Merial alleged there was an unsubstantiated assignment of
merit given to the Neuraminidase component of Equilis Prequenza which, in
the case of the first item, was in breach of Code of Practice Clauses, 4.5,
5.1 and 5.2 and in the case of the second item, was in breach of Clauses
4.3, 5.1 and 5.2 and in the case of the third item, was in breach of Clause
4.3.
The relevant Code of Practice Clauses are recited below:-
4.3 Information about animal medicines must be
accurate, balanced and must not mislead, either directly or by
implication, so that critical unbiased judgements and decisions can be
made.
4.5 All information included in promotional material
must be capable of substantiation and substantiation must be provided
without delay in response to enquiries.
Such substantiation need not be provided, however, in
relation to the validity of indications approved in the current
marketing authorisation.
5.1 Claims for the usefulness of an animal medicine
must be based on an up-to-date evaluation of all the evidence and must
reflect this evidence accurately and clearly.

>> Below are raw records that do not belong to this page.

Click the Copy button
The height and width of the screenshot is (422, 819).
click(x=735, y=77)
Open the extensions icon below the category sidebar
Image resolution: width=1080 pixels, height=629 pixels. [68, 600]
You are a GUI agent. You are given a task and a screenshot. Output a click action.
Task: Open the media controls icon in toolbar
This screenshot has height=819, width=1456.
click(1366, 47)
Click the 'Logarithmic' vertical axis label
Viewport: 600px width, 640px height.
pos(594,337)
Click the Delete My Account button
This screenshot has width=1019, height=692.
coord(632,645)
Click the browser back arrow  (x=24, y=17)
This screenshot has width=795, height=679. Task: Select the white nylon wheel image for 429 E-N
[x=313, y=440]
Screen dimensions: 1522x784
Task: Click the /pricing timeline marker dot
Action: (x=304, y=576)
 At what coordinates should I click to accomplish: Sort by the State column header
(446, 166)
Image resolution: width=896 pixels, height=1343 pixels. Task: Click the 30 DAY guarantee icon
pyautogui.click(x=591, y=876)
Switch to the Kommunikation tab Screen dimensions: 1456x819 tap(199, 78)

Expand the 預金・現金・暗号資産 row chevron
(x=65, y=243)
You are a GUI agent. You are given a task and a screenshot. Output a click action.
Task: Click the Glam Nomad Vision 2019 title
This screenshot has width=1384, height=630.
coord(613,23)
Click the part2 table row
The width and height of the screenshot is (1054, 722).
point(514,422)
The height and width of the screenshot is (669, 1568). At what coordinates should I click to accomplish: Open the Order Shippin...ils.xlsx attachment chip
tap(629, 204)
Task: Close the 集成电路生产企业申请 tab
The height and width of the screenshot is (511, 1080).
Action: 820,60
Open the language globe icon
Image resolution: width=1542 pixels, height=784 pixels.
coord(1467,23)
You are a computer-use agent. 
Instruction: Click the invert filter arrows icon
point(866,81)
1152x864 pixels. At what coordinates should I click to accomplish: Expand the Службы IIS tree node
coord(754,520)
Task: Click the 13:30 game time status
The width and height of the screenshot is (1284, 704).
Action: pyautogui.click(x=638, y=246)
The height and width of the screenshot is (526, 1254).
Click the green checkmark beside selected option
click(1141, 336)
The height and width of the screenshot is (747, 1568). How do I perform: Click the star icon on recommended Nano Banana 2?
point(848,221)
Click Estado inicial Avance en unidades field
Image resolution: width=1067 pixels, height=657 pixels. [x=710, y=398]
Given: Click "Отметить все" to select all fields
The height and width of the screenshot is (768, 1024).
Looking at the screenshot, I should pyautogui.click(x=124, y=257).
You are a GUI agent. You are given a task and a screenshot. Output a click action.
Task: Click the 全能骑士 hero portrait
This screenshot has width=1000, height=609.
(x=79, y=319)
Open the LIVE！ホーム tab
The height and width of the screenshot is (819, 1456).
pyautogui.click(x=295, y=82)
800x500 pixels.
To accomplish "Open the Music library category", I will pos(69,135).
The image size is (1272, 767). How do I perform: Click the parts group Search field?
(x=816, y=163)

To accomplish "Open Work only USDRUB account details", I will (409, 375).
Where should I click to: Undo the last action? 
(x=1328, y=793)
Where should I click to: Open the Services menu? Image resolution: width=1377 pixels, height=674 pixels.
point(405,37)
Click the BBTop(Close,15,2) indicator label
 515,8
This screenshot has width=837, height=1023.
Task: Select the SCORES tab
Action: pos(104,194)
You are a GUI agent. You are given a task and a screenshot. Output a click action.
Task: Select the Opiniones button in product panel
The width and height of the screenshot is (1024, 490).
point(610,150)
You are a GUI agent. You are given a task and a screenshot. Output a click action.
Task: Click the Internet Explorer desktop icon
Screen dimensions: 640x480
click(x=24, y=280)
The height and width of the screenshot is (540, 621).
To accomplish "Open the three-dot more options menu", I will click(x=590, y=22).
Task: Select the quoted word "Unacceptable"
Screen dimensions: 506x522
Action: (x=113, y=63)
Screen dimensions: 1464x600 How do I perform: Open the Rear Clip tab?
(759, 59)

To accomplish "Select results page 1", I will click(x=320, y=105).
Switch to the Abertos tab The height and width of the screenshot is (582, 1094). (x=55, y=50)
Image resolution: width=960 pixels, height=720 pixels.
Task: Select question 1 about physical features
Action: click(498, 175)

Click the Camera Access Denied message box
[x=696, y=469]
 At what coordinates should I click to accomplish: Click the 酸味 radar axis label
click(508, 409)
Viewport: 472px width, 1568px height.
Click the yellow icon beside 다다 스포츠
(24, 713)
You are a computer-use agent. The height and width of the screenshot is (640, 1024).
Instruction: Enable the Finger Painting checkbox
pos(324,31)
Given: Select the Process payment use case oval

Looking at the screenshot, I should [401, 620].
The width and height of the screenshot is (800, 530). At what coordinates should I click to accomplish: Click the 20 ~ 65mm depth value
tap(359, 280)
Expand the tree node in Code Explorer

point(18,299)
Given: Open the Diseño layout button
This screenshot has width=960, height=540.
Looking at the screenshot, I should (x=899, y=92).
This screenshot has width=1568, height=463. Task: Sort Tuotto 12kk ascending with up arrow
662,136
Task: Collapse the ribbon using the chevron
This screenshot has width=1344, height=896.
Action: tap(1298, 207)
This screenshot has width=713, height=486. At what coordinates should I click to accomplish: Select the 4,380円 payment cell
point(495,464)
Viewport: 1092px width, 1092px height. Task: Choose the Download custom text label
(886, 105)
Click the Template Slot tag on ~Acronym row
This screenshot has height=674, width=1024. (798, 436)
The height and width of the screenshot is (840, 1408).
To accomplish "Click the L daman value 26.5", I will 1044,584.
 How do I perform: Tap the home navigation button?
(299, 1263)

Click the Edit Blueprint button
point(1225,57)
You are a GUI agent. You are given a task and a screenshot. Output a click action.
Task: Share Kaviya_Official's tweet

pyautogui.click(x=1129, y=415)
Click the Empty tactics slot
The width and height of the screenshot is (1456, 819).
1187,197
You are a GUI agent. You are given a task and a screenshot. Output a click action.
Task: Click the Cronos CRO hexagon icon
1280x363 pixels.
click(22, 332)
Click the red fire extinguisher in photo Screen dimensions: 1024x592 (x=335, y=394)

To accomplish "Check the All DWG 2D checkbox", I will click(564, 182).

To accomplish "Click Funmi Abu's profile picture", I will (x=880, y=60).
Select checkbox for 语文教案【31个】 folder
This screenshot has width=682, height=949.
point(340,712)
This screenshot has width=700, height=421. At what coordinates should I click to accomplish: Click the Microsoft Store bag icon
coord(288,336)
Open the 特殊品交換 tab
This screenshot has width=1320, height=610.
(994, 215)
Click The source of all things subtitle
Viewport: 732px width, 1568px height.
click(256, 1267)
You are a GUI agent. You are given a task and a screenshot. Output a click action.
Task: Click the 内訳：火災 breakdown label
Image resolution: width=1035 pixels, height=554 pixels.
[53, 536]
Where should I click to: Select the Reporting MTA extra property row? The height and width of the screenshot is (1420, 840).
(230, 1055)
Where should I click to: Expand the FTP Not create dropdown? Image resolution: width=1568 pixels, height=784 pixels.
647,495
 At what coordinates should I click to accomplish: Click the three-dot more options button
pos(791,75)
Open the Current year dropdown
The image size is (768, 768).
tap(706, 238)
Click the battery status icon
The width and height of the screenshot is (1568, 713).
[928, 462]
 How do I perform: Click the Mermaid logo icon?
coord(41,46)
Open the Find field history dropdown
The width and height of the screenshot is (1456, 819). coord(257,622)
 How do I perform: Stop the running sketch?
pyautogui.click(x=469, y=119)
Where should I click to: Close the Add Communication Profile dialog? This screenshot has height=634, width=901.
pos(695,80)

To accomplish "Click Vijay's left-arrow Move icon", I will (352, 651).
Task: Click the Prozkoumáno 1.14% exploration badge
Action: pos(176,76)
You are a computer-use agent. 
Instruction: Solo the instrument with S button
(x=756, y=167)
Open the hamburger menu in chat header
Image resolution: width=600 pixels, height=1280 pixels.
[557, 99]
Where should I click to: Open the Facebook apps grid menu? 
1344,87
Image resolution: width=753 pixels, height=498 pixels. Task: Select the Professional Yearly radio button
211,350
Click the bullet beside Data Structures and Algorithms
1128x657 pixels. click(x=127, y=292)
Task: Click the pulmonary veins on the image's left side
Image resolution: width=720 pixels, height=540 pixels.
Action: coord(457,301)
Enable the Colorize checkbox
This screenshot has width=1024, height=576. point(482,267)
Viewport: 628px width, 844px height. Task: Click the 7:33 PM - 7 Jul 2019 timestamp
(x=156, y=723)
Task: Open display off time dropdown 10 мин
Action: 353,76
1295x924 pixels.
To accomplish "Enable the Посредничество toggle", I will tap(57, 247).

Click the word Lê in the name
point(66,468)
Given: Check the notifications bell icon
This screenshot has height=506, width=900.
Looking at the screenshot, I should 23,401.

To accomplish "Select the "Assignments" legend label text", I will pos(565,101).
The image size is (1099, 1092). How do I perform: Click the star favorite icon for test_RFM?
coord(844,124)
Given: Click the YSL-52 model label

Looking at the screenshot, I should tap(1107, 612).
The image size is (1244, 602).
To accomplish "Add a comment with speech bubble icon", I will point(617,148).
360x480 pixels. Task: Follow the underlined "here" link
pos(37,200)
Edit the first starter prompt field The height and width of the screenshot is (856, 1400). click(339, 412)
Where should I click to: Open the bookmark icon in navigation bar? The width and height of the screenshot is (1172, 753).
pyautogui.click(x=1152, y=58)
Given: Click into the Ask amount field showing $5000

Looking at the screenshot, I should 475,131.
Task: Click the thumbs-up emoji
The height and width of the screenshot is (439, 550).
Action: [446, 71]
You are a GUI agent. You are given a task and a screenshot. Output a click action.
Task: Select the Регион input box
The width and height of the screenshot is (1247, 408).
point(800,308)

5.2 Exaggerated claims must not be made and
all-embracing claims and superlatives avoided. Claims must not imply
that an animal medicine, or an active ingredient, has some special
merit, quality or property unless this can be substantiated.
It was noteworthy that whilst the Complainant alleged a
failure to substantiate the promotion contrary to Clause 4.5 in the case of
the first item, no such allegation was made in the case of items 2 and 3.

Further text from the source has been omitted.